CONCLUSION AND RECOMMENDATIONS

The objective of this review is to summarize and further motivate biomedical application‐driven exploration of ILs. By exploiting the rich structural diversity of the ions and the flexibility to facilely pair these ions, the properties of ILs can be tailored to meet a wide range of biomedical needs. Advances in this direction have shown the ability of ILs to enhance drug permeation through physiological barriers, promote the dissolution of poorly soluble drugs, and provide a strategy to design API‐ILs. The results reported have been very encouraging, with enhanced bioavailability and efficacy the hallmark of this IL‐strategy. Also, ILs are emerging as technology to combat infectious diseases. It is now established that ILs are potent and broad‐spectrum antimicrobial agents with activities that surpass many conventional antimicrobial agents. The excitement generated by this application‐driven research has attracted organometallic chemists to incorporate transition metals into ILs with the expectation of accessing exotic properties such as luminescence, redox activity, and magnetism. Although the field of metal‐containing ILs is at the early stage of development, it has shown promise in biosensing application as exemplified by the use of a Co‐containing IL to sense glucose. Therefore, ILs should be considered as a promising technology to address many challenges such as drug bioavailability, control of infectious diseases, and biosensing in the biomedical field. We envision that the emerging field of metal‐containing ILs could provide new opportunities, for instance in bioimaging given the optical, magnetic, and radioactive properties of metals.
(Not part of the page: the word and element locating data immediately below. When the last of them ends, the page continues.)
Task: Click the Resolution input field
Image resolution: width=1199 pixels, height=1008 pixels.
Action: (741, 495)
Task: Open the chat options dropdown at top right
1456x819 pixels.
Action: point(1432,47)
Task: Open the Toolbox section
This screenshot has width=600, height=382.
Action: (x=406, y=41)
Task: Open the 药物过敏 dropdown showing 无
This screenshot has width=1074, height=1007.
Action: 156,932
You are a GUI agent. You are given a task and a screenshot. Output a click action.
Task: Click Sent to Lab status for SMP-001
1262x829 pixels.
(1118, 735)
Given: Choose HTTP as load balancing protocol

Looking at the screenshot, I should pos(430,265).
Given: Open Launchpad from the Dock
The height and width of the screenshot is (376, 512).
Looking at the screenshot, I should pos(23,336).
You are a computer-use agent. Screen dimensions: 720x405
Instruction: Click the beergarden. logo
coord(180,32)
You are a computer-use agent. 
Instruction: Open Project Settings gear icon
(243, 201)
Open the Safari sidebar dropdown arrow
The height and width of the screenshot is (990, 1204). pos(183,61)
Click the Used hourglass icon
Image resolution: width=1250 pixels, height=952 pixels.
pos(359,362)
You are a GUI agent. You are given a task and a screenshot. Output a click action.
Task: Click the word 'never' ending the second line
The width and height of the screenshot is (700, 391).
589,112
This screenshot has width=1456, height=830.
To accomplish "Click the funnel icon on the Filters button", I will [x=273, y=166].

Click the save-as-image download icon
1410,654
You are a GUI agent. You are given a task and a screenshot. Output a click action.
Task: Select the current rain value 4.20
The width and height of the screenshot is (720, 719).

Depending on concentration and structural features, the toxicity profile of ILs may vary, but by rational design, the toxicity can be mitigated. This understanding, albeit encouraging, is over‐simplified given that toxicity also depends on the biosystem, which typically co‐exists with other life forms in an ecosystem. Hence, it is crucial that susceptibility of the diverse life forms in an ecosystem be considered during the design stage and investigated in vivo using mammalian models. Toward this, we recommend designing ILs with target specificity, as that could limit access to nontargeted sites and life forms. The antimicrobial function of cationic metal‐containing molecules is now recognized and should provide the impetus to incorporate metals into ILs to tackle pathogens. Also, it is demonstrated that the presence of a metal center alters the solubility behavior of molecules, a finding that should form a foundation for the exploration of metal‐containing ILs in the design of API‐ILs. In conclusion, ILs present a promising and under‐explored therapeutic opportunity with immense potentials.